As far as my philosophical reason for opposing the Monarchy my main one is that she is not only the head of the country she is also the head of the Church of England. In Libertarian philosophy there is the separation of power between Church and State, and this is so no one person could have absolute power. It is a mere detail that I am an atheist, and a triviality at that. Politics and Religion have proven themselves again and again to be very bad bedfellows, and the separation of church and state is a core ideal of our secular western democratic tradition. This does mean however that Christians are the favoured majority, despite the fact that the majority of the British people are not Church of England.
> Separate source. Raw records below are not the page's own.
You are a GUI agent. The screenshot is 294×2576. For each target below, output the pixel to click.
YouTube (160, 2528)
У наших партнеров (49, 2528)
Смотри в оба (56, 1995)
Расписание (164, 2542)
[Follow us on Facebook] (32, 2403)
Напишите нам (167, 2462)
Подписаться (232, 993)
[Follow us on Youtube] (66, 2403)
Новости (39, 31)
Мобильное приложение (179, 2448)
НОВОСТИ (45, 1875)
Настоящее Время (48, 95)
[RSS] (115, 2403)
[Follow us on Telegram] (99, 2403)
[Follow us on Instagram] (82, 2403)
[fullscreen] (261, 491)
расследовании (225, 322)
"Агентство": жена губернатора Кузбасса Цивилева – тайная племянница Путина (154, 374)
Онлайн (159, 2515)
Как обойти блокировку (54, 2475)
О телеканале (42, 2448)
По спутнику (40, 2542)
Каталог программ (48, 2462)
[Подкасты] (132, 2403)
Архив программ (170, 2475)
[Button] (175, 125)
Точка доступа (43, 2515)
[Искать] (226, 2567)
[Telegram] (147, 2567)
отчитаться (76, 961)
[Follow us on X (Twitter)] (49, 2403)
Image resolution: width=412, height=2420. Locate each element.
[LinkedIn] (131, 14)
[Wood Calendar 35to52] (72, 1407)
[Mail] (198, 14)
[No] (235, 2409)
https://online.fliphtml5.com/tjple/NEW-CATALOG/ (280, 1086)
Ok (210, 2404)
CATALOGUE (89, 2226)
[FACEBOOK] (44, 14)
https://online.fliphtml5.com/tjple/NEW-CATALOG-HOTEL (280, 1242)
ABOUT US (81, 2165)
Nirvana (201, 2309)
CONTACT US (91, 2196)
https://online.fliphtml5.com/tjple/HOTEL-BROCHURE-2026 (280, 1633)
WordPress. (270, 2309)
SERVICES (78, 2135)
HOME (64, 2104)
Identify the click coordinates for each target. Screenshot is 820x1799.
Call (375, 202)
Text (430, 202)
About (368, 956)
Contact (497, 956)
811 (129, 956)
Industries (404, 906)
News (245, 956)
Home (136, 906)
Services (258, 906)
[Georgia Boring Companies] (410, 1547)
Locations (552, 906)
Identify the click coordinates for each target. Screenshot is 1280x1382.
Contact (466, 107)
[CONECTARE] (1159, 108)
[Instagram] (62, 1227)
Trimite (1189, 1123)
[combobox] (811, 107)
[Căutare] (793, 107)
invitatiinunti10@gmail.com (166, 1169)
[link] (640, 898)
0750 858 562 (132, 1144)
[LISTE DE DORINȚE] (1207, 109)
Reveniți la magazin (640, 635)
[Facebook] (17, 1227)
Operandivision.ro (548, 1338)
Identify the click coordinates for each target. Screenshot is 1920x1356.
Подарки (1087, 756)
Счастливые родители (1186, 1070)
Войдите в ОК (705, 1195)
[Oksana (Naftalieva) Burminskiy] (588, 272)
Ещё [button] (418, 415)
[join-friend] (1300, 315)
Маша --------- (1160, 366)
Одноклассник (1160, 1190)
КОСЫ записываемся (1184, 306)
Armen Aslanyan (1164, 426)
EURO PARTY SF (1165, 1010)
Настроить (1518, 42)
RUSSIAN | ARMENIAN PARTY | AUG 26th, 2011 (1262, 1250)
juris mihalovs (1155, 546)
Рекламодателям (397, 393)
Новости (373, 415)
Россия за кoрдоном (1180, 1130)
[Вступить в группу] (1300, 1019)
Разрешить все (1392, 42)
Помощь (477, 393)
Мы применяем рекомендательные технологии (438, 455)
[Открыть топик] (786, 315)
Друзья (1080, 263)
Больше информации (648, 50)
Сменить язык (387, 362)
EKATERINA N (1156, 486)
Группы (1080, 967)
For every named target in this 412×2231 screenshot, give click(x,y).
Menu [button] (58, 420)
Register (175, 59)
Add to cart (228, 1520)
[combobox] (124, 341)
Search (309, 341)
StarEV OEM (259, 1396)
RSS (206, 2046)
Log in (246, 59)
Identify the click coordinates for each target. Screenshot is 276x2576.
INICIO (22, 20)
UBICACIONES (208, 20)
But my main contention with the Monarchy, and the main Reason I am a convinced Republican is this: as a Libertarian I firmly believe in man’s right to Life, Liberty and Property. Why I believe in this is related to my atheism. In a godless world I consider it man’s right to freedom, because without freedom we have nothing. But aside from this, and dealing with just the politics: the Monarchy does represent a challenge to my personal Liberty. I do not think that anyone, theoretical or otherwise, should claim me to be a subject or a servant. I own myself, and I am the author of my own future, therefore I simply do not accept another person’s claim over me. It just does not follow that a lover of Liberty and Equality (such as myself) should be happy under a Monarchy. If I cannot be equal I am not free, and if I am not free I may as well be dead, because Slavery, under any other name, is simply not an option to a Libertarian. In essence, Aristotle put it well enough in Book 1 of his Politics, which I will paraphrase as: ‘A man chooses, a Slave obeys’.
A republic could do great things for Britain. Firstly, it could dispel the frankly sad illusion over the British people that our Empire (which technically still exists, the current Queen is still the sovereign over the Commonwealth, counties which include Canada and Australia, and Britain still has some colonies remaining such as the Falkland Islands) is still truly a major contender on the international stage. It could also create a society once again interested in the political system, and the feeling that we, the people, have a voice that is truly heard. There is a lot of apathy among the British public, who do feel there is a distant between them and their regional representatives in Parliament. But I am not saying that a republic could solve everything, I don’t think anything is that naive. To paraphrase Benjamin Franklin: When passion governs she never governs wisely - this is a danger to the Republican system, but isn’t this also a danger in any political system?
There is also the objection that the royal family generate a lot of positive PR for the British nation. This is true, I cannot dispute this, and the current Queen herself has proven to be a rather excellent Monarch by many standards. However, positive PR should really, in a fair and democratic system, to come from the actions of the people and their elected leaders, not from the ruling class. A republic is in no way a perfect system, but in Britain we have a proud tradition of Liberty and Republicanism, especially, but not exclusively, the men of the English Civil War such as John Milton (one of England’s greatest poets) and Oliver Cromwell. The great tradition of Monarchy we have in Britain is as established as the tradition we have of Republic and Democracy. As a left-leaning Libertarian, I consider our Republican tradition better in every respect, and the current Republican movement both necessary and justified in being a real voice for a more liberal, democratic Britain. Because of this I am a Republican, but then again, I am not so closed-minded that I cannot see and understand the other side.